* [Instructions for the task]: The records below should be written out again, exactly.

Stored records
________________

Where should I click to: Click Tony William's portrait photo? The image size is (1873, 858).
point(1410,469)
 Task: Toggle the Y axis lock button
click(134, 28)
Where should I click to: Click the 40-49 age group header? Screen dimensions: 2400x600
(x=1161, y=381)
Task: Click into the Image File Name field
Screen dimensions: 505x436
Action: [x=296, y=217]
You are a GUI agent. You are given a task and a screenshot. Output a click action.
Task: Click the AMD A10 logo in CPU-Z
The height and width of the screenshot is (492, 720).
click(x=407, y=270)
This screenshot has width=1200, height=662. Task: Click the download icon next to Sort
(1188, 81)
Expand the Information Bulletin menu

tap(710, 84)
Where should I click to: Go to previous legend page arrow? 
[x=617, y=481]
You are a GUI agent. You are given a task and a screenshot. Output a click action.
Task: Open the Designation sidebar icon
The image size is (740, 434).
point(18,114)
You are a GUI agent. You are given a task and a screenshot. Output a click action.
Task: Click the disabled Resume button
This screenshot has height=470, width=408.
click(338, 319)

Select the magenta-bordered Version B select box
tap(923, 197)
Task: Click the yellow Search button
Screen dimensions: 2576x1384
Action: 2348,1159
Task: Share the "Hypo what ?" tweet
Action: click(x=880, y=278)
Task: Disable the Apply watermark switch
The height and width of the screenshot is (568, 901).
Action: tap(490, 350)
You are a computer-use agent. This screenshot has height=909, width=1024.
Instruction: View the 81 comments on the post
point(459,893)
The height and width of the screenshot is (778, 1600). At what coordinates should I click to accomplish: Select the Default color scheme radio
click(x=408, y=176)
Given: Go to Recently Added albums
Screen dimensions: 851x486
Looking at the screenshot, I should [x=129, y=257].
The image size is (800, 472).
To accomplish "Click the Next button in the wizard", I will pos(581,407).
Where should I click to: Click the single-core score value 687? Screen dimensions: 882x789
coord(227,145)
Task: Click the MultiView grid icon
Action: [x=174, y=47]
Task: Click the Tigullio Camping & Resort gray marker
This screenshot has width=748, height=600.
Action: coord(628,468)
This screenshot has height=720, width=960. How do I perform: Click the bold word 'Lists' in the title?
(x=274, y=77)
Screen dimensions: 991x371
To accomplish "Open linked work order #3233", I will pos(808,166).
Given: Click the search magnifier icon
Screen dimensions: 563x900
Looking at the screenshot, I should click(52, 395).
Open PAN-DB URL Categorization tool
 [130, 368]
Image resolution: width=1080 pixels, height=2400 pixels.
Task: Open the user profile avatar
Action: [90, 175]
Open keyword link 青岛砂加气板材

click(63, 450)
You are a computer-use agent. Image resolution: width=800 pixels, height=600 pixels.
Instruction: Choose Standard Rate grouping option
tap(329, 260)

________________

* [Task response]:
Where should I click to: Click Tony William's portrait photo? The image size is (1873, 858).
point(1410,469)
 Task: Toggle the Y axis lock button
click(134, 28)
Where should I click to: Click the 40-49 age group header? Screen dimensions: 2400x600
(x=1161, y=381)
Task: Click into the Image File Name field
Screen dimensions: 505x436
Action: [x=296, y=217]
You are a GUI agent. You are given a task and a screenshot. Output a click action.
Task: Click the AMD A10 logo in CPU-Z
The height and width of the screenshot is (492, 720).
click(x=407, y=270)
This screenshot has width=1200, height=662. Task: Click the download icon next to Sort
(1188, 81)
Expand the Information Bulletin menu

tap(710, 84)
Where should I click to: Go to previous legend page arrow? 
[x=617, y=481]
You are a GUI agent. You are given a task and a screenshot. Output a click action.
Task: Open the Designation sidebar icon
The image size is (740, 434).
point(18,114)
You are a GUI agent. You are given a task and a screenshot. Output a click action.
Task: Click the disabled Resume button
This screenshot has height=470, width=408.
click(338, 319)

Select the magenta-bordered Version B select box
tap(923, 197)
Task: Click the yellow Search button
Screen dimensions: 2576x1384
Action: 2348,1159
Task: Share the "Hypo what ?" tweet
Action: click(x=880, y=278)
Task: Disable the Apply watermark switch
The height and width of the screenshot is (568, 901).
Action: tap(490, 350)
You are a computer-use agent. This screenshot has height=909, width=1024.
Instruction: View the 81 comments on the post
point(459,893)
The height and width of the screenshot is (778, 1600). At what coordinates should I click to accomplish: Select the Default color scheme radio
click(x=408, y=176)
Given: Go to Recently Added albums
Screen dimensions: 851x486
Looking at the screenshot, I should [x=129, y=257].
The image size is (800, 472).
To accomplish "Click the Next button in the wizard", I will pos(581,407).
Where should I click to: Click the single-core score value 687? Screen dimensions: 882x789
coord(227,145)
Task: Click the MultiView grid icon
Action: [x=174, y=47]
Task: Click the Tigullio Camping & Resort gray marker
This screenshot has width=748, height=600.
Action: coord(628,468)
This screenshot has height=720, width=960. How do I perform: Click the bold word 'Lists' in the title?
(x=274, y=77)
Screen dimensions: 991x371
To accomplish "Open linked work order #3233", I will pos(808,166).
Given: Click the search magnifier icon
Screen dimensions: 563x900
Looking at the screenshot, I should click(52, 395).
Open PAN-DB URL Categorization tool
 [130, 368]
Image resolution: width=1080 pixels, height=2400 pixels.
Task: Open the user profile avatar
Action: [90, 175]
Open keyword link 青岛砂加气板材

click(63, 450)
You are a computer-use agent. Image resolution: width=800 pixels, height=600 pixels.
Instruction: Choose Standard Rate grouping option
tap(329, 260)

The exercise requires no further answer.